Czy wiedzieliście, że istnieją psychoaktywne ryby? Czy ktoś tutaj kiedyś już się tym naćpał? Jest to nowy obszar do eksploracji. Co ciekawe substancje te nie zostały chyba jeszcze wyizolowane. Cóż ciekawego mogło by wyjść gdyby poddać je procesom izomeryzacji i substytucji? Gałąź jeszcze niezbadana. Być może gdzieś tam kryje się nowy wonder drug przyszłości...
Synchiropus picturatus
Wikipedia:
Ichtioallieinotoksyzm , czyli halucynogenne upojenie rybami, pochodzi od jedzenia pewnych gatunków ryb występujących w kilku częściach tropików, których efekty są podobno podobne w niektórych aspektach do LSD. Doświadczenia mogą obejmować żywe halucynacje słuchowe i wzrokowe. Dało to początek wspólnej nazwie „ryba snów” dla ryb ichtiotoksycznych.

• • • • •

Pytania do materiału ▸
#1 Przepisz dokładnie część fragmentu o halucynogennych rybach, zaczynając od "Czy wiedzieliście, że" i kończąc na "wonder drug przyszłości...".
#2 Proszę streścić fragment o halucynogennych rybach w dwóch zdaniach.

Przechowywane dane:
• • • • •

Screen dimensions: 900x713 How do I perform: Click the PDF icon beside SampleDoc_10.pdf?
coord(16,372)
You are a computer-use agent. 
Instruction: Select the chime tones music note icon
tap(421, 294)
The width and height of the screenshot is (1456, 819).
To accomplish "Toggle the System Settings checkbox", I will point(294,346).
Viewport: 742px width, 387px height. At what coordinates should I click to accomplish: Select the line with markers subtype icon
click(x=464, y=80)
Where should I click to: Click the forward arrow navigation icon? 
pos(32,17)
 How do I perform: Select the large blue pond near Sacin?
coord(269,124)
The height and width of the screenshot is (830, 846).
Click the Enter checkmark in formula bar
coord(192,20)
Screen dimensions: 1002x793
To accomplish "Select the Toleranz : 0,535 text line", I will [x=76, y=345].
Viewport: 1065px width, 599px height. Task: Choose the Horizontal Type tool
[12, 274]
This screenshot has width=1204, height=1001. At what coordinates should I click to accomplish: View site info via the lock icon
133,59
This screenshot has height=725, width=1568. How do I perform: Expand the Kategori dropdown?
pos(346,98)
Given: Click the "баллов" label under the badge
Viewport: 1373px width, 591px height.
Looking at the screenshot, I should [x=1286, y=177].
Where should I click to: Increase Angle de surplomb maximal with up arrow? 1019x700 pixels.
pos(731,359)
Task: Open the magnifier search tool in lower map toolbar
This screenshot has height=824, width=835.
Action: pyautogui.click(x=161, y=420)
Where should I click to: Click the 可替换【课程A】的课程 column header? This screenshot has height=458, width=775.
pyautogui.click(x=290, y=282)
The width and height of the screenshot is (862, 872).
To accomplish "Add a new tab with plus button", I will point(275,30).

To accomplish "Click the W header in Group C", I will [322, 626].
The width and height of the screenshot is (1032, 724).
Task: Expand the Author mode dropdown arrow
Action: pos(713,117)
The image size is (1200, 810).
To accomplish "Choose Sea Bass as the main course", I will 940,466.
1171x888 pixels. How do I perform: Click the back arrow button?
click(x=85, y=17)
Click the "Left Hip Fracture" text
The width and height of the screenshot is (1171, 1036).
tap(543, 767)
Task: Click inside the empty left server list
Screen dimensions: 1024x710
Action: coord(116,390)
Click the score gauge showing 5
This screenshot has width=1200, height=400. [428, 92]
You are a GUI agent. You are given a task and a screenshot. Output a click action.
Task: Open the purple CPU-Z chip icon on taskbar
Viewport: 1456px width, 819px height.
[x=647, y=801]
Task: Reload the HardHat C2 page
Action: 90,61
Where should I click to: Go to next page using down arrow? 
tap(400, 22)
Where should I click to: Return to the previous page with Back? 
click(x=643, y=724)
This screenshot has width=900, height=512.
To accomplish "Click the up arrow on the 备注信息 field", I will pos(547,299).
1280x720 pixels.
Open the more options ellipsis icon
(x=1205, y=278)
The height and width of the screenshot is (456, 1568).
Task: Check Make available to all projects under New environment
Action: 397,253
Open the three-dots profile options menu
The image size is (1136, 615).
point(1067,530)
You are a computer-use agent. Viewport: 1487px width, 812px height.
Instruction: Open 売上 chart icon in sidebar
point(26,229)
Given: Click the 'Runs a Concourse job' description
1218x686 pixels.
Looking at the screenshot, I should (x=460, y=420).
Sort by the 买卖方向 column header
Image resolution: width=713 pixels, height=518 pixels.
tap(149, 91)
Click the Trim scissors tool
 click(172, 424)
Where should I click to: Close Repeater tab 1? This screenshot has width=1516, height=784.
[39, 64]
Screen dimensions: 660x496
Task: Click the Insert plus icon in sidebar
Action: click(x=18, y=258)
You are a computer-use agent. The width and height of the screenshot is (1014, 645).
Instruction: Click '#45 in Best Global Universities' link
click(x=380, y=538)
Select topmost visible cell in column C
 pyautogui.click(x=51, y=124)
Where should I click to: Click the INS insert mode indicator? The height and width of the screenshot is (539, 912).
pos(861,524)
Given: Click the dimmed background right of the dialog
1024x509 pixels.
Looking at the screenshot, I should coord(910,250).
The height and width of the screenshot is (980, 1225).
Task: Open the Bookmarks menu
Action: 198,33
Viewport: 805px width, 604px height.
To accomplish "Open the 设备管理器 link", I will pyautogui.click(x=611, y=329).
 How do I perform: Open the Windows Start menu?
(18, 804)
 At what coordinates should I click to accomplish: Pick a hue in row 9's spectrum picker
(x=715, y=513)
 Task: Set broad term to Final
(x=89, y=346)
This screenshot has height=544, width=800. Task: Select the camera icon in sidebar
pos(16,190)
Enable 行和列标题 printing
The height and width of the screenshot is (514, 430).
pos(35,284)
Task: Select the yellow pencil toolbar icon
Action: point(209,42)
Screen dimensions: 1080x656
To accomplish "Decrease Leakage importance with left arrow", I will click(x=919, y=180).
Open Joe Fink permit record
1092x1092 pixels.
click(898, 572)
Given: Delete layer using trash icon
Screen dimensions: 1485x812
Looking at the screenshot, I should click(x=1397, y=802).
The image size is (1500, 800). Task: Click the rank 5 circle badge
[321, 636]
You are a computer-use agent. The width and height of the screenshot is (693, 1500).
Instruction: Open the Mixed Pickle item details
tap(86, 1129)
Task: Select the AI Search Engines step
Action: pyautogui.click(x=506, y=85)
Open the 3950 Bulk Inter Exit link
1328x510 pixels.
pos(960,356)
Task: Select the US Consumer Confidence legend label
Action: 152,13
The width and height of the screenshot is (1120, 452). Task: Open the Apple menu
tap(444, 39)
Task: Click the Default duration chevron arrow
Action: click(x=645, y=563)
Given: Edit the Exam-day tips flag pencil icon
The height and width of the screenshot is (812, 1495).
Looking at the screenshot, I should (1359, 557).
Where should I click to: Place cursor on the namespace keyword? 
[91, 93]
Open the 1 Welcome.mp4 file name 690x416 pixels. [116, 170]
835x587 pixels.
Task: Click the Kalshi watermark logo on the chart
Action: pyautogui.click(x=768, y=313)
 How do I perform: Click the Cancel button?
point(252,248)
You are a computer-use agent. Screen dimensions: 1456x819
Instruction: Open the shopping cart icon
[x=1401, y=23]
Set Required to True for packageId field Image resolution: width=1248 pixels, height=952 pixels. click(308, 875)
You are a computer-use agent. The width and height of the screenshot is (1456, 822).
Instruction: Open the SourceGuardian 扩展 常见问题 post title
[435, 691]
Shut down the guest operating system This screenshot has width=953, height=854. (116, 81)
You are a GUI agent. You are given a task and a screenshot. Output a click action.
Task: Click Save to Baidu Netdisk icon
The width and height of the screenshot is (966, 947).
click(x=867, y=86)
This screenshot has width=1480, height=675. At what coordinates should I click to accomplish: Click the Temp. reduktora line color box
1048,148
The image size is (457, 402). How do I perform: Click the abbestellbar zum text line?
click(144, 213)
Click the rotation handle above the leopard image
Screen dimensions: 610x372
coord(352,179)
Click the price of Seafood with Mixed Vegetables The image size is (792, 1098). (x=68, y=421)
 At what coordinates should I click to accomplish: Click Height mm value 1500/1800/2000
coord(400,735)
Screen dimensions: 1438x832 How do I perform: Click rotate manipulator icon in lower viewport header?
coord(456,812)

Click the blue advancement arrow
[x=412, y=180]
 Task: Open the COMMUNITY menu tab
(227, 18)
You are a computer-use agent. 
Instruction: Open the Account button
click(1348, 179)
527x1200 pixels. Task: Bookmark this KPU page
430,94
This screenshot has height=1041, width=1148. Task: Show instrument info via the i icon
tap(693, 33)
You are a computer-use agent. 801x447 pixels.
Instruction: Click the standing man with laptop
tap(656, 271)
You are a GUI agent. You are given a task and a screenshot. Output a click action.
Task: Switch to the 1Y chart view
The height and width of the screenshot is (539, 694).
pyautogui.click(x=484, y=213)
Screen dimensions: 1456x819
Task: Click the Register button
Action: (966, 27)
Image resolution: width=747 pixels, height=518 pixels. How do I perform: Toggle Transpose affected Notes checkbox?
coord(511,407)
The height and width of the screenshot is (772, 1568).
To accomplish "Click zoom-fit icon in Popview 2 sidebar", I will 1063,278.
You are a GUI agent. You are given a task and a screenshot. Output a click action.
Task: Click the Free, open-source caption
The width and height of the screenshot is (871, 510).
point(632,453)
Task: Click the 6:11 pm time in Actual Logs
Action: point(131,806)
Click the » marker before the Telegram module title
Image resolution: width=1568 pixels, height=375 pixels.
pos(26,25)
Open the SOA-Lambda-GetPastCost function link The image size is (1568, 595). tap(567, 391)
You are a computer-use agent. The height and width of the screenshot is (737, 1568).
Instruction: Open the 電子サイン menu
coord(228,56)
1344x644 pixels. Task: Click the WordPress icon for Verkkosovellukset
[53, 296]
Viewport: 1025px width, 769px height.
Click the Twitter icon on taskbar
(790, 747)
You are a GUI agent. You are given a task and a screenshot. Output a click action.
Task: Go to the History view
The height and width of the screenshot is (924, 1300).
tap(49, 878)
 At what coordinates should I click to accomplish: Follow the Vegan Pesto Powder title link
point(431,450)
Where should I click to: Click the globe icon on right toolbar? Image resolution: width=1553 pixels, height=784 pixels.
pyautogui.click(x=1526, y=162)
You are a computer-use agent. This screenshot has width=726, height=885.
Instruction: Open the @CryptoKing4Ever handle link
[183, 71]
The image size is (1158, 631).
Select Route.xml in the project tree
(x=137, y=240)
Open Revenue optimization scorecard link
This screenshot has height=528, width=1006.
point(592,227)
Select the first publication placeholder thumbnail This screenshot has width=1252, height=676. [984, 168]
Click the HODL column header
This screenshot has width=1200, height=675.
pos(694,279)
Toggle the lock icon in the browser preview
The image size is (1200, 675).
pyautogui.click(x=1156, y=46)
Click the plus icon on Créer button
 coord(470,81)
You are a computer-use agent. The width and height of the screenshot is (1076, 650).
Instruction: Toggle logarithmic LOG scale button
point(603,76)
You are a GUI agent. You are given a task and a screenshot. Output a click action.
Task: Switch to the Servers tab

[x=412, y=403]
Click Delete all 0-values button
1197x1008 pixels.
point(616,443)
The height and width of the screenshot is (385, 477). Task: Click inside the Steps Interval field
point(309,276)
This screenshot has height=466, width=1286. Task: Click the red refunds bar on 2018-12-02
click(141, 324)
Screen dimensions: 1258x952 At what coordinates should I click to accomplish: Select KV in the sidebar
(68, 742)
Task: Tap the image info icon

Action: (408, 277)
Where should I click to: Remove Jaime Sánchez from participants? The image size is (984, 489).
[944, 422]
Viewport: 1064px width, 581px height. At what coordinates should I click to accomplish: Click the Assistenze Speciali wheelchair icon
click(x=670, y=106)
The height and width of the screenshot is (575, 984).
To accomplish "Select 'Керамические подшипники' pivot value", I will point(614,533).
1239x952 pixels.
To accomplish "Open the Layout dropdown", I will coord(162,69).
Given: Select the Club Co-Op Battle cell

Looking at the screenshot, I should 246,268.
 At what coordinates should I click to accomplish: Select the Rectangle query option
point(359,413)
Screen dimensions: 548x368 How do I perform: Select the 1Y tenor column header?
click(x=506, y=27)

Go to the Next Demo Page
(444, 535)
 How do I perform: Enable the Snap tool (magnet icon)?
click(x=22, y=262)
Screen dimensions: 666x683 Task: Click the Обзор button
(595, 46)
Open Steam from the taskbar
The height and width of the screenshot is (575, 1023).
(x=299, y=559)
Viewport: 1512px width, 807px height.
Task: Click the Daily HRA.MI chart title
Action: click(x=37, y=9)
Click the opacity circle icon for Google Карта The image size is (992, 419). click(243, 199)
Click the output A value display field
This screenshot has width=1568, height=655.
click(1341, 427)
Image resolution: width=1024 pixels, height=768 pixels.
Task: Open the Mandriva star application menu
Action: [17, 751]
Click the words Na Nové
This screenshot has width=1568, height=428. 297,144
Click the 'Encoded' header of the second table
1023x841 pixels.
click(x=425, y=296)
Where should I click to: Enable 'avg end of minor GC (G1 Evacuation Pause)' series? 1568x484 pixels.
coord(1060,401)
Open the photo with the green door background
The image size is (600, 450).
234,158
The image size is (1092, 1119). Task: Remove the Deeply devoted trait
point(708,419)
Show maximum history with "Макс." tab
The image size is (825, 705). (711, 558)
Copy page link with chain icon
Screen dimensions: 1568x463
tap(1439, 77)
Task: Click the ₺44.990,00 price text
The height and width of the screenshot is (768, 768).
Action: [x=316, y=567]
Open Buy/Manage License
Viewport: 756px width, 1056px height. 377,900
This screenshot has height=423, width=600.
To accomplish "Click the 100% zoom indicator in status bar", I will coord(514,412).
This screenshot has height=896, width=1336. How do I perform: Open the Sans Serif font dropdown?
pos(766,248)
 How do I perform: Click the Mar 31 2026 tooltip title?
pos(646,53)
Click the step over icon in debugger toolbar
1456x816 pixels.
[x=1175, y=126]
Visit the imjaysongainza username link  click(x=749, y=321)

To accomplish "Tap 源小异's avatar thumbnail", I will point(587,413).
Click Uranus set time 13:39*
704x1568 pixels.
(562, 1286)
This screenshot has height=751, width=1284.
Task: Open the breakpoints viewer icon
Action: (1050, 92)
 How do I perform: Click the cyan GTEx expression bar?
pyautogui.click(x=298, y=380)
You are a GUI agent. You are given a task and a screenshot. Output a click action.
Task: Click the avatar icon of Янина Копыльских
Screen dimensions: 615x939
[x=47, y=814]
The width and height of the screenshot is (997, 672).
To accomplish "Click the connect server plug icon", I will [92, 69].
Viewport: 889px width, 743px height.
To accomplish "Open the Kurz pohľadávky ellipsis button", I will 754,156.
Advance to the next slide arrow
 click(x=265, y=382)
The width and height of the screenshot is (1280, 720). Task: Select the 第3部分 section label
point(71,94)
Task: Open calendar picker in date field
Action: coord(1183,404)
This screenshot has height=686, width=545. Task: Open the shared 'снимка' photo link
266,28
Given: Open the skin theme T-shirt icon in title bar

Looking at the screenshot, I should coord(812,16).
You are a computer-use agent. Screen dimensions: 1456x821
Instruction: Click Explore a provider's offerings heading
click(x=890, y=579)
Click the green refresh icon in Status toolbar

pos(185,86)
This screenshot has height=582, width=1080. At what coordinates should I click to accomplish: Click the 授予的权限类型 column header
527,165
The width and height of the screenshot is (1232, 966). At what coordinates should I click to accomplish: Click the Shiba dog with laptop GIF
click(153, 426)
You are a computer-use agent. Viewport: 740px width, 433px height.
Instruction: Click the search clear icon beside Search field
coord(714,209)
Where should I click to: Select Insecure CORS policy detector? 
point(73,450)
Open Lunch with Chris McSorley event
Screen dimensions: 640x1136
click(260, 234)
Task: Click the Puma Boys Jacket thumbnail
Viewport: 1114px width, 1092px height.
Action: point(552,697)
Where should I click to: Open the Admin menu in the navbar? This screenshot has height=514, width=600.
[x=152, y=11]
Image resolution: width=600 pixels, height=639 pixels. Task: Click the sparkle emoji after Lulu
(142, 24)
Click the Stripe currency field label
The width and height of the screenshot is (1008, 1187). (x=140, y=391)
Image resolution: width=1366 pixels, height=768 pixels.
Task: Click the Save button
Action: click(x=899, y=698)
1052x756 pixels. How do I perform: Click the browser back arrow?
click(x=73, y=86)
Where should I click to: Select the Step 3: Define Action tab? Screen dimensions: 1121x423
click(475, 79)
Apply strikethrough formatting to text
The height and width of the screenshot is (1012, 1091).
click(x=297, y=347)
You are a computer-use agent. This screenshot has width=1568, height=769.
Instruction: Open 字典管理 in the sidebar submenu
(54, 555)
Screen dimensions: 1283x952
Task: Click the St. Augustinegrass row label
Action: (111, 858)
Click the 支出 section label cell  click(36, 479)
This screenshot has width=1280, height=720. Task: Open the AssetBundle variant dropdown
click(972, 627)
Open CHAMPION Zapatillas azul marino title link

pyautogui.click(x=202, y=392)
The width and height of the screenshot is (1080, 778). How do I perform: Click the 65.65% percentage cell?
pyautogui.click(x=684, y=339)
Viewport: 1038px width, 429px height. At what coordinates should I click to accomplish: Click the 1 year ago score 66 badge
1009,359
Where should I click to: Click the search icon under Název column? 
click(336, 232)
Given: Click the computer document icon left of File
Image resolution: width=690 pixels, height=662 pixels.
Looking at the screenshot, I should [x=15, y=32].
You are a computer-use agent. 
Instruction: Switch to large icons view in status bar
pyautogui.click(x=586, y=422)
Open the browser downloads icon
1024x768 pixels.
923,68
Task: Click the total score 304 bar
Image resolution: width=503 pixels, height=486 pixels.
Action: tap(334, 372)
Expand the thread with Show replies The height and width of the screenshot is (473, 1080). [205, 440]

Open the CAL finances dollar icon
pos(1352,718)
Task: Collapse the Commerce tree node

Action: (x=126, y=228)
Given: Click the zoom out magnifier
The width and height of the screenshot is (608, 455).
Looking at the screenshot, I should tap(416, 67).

• • • • •

Odpowiedzi według numerów ▸
#1
Czy wiedzieliście, że istnieją psychoaktywne ryby? Czy ktoś tutaj kiedyś już się tym naćpał? Jest to nowy obszar do eksploracji. Co ciekawe substancje te nie zostały chyba jeszcze wyizolowane. Cóż ciekawego mogło by wyjść gdyby poddać je procesom izomeryzacji i substytucji? Gałąź jeszcze niezbadana. Być może gdzieś tam kryje się nowy wonder drug przyszłości...

#2 Wpis zwraca uwagę na istnienie psychoaktywnych ryb i opisuje je jako niezbadaną gałąź, w której może się kryć nowy cudowny lek przyszłości. Przytoczony fragment Wikipedii wyjaśnia, że ichtioallieinotoksyzm to halucynogenne upojenie po zjedzeniu pewnych gatunków ryb z tropików, które może obejmować żywe halucynacje słuchowe i wzrokowe.